How conflict checks work
Cedent screens for potential conflicts of interest by comparing the people on a new or existing matter against everyone you already work with. It is a screening aid that surfaces overlaps for your judgment — not a substitute for your firm’s own conflicts process.
When a check runs
Section titled “When a check runs”- At intake. When you start a new matter, Cedent checks the prospective client and opposing party before you open the matter, so a conflict surfaces up front.
- On a matter’s parties. A matter’s Parties can be checked at any time, and are checked as the matter is created, comparing each party against the people on your other matters.
What it compares
Section titled “What it compares”- The same email address appearing on another matter — the strongest signal.
- A matching name on another matter, allowing for small differences in spelling.
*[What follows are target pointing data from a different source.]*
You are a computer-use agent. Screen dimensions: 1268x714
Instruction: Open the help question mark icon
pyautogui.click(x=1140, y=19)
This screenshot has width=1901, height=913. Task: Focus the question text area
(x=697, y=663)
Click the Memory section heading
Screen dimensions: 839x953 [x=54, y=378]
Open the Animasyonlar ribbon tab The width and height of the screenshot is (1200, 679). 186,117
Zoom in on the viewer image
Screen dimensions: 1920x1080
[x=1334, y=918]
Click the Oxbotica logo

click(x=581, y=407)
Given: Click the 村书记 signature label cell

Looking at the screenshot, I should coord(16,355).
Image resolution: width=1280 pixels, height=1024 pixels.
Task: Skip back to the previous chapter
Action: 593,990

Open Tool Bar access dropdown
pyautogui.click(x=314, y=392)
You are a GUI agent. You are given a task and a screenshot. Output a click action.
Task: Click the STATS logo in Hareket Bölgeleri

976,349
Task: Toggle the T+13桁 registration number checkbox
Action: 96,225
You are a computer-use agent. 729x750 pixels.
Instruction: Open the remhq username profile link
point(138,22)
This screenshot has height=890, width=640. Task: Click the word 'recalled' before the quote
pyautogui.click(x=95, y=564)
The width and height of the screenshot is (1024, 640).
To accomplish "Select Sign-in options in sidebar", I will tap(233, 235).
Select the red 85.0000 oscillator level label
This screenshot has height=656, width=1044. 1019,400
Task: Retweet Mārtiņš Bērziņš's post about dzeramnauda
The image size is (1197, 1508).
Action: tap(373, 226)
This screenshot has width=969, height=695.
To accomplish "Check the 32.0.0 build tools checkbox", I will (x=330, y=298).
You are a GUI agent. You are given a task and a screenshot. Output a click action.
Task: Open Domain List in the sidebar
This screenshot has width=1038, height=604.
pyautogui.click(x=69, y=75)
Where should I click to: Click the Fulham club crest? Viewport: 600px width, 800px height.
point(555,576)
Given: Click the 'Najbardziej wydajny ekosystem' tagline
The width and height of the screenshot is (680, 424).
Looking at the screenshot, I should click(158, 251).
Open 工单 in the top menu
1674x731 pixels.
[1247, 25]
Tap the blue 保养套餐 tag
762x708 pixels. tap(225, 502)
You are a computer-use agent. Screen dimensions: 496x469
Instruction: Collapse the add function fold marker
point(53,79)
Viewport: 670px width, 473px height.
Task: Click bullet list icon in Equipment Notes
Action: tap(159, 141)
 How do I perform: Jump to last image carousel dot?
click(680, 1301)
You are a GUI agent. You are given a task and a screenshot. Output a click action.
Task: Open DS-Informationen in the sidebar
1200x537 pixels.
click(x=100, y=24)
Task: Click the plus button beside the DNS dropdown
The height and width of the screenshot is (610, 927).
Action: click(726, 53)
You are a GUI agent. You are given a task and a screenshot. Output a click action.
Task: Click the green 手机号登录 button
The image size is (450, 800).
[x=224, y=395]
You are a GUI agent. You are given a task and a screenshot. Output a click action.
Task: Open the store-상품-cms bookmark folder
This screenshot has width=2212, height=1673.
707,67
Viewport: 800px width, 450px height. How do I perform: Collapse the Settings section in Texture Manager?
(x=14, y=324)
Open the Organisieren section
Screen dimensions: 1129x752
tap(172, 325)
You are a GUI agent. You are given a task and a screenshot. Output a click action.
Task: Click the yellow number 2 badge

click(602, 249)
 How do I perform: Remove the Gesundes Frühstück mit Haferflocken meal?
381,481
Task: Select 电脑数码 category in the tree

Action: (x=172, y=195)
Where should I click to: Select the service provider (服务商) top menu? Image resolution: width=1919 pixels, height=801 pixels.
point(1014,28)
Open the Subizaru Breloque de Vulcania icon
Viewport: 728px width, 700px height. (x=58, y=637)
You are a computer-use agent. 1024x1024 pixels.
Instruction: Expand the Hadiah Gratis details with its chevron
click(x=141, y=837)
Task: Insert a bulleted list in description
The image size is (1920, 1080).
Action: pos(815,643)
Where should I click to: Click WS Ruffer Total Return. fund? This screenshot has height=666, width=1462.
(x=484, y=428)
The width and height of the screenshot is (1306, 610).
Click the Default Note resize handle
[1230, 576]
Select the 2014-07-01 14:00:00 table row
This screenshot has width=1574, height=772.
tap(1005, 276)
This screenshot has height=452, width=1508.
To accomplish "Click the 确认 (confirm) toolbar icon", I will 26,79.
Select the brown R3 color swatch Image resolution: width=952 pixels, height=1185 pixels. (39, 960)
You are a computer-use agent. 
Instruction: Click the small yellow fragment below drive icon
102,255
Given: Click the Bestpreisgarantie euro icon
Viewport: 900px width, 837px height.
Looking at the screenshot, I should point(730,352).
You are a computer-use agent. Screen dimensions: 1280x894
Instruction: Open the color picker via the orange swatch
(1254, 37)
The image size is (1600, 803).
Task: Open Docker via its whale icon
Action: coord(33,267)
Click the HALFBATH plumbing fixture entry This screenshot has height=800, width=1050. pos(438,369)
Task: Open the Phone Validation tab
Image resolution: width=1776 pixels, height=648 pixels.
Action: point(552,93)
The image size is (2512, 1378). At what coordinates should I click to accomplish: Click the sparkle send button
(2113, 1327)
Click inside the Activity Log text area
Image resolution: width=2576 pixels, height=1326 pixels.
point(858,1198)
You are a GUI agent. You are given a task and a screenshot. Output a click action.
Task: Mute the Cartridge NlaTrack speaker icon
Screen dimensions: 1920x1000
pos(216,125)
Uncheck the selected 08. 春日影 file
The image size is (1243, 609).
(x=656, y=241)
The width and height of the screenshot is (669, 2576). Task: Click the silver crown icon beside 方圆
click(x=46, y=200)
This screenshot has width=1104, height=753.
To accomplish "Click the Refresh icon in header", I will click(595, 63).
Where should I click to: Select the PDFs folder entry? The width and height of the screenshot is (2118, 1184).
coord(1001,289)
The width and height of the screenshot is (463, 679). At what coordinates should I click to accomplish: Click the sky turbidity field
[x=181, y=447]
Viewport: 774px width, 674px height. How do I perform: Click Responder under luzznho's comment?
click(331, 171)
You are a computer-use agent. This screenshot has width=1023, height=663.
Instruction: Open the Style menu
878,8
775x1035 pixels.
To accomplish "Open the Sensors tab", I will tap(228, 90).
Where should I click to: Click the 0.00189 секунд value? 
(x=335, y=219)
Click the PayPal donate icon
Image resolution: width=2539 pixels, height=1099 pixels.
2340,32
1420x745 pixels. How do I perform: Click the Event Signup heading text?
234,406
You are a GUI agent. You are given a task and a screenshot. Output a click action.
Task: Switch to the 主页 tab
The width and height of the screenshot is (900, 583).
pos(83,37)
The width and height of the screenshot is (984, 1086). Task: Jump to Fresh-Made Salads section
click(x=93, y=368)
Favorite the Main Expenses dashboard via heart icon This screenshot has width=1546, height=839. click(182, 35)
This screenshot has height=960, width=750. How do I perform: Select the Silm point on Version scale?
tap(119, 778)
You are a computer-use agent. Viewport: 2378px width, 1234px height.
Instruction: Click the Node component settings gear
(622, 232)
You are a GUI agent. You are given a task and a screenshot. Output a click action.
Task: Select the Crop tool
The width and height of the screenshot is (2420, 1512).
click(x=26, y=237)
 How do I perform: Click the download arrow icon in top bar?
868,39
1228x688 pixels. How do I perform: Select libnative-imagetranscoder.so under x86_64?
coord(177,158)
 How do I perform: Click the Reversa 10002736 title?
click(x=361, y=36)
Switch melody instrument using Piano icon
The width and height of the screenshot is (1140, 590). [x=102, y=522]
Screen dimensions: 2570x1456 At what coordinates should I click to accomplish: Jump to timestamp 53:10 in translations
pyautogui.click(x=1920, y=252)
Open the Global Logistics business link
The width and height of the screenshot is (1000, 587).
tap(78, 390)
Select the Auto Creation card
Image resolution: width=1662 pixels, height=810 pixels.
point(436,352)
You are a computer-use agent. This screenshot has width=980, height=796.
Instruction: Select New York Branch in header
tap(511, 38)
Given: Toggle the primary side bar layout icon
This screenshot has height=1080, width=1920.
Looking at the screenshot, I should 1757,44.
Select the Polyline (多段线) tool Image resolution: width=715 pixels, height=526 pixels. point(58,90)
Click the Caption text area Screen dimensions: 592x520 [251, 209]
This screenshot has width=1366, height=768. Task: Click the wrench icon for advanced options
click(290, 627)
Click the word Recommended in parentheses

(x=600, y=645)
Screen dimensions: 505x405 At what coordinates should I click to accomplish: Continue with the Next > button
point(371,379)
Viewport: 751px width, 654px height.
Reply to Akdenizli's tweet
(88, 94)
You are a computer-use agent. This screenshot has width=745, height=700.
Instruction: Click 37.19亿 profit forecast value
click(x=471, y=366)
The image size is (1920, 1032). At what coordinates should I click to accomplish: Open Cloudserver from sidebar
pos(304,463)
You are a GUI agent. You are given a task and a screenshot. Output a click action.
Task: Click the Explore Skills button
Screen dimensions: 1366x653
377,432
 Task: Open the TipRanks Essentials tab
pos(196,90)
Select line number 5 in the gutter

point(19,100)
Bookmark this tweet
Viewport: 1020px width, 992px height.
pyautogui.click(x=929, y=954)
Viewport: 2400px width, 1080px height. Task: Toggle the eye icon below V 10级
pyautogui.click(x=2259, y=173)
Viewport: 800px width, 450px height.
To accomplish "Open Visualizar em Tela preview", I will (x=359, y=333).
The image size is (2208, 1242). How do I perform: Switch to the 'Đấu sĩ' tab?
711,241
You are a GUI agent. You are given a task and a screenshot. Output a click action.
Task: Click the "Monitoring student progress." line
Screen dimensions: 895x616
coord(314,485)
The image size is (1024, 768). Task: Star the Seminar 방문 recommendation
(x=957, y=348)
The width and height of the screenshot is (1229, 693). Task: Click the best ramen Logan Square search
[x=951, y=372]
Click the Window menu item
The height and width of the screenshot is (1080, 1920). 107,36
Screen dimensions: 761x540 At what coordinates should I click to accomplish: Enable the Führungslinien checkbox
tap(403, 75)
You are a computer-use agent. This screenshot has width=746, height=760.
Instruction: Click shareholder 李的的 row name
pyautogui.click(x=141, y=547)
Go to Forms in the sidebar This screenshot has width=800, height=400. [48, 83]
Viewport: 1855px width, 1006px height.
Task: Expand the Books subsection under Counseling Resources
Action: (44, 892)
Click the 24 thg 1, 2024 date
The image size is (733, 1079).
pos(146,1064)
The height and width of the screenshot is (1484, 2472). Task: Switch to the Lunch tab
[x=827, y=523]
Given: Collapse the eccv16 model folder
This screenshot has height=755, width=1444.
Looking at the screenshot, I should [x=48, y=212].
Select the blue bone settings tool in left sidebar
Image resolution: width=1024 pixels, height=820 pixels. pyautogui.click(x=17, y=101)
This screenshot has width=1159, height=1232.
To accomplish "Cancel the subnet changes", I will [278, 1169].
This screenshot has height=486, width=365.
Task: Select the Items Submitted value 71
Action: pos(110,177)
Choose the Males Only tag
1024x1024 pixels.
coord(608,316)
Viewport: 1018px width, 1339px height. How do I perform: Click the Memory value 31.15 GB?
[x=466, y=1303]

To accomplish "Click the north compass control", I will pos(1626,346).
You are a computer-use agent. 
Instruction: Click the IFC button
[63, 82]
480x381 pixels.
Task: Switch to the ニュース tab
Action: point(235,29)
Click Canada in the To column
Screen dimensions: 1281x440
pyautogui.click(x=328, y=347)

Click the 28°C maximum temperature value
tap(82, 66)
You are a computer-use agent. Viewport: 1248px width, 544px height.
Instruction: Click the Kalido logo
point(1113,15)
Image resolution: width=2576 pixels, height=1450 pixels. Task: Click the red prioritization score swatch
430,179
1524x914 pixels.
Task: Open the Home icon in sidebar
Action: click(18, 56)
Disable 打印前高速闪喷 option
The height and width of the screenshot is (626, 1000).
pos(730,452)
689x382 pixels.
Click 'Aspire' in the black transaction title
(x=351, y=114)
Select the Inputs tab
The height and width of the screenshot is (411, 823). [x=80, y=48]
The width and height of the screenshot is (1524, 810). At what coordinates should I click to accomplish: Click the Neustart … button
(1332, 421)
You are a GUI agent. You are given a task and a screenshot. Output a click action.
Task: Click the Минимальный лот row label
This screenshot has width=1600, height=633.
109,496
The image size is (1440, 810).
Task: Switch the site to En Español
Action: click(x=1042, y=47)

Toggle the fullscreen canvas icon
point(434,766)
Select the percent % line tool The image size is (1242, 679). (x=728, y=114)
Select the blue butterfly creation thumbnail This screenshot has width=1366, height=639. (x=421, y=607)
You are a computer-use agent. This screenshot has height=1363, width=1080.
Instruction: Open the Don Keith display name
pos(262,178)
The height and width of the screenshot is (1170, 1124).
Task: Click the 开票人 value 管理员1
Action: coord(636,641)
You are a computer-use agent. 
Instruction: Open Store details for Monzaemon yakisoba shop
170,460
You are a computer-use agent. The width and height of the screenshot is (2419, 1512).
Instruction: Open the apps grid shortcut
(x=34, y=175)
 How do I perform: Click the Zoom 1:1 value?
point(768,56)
- The other side. At intake, Cedent also checks whether you already represent the party who would be on the opposing side here — the adverse-representation case that is easy to miss.
What the result looks like
Section titled “What the result looks like”- Clear — no overlap found with the people on your other matters.
- Flagged — one or more potential overlaps, listed with the matter and the reason (a matching email or name). On a matter’s parties, each party carries its own status — Clear, Flagged, or still Checking — and a banner summarizes how many have been checked.
A person’s entry in the people directory also rolls up their status across every matter they appear on: clear if all checked and clean, flagged if any matter flagged them, mixed if it varies, or unchecked if a check has not been run.
A screening aid, not a verdict
Section titled “A screening aid, not a verdict”A flag means worth a look, not disqualified — names and emails overlap for innocent reasons, and real conflicts can hide behind a name that does not match exactly. Cedent surfaces the candidates; the conflict judgment is yours. See Reviewing and resolving a conflict flag.
Common questions
Section titled “Common questions”Does a clear result mean there’s definitely no conflict? It means Cedent found no matching name or email among your other matters. It is a screen against what Cedent can see, not a guarantee — your own conflicts judgment still applies.
Why was someone flagged who isn’t actually a conflict? A common name or a shared email can match innocently. Open the flag to see the matter and reason, and judge whether it is a real conflict.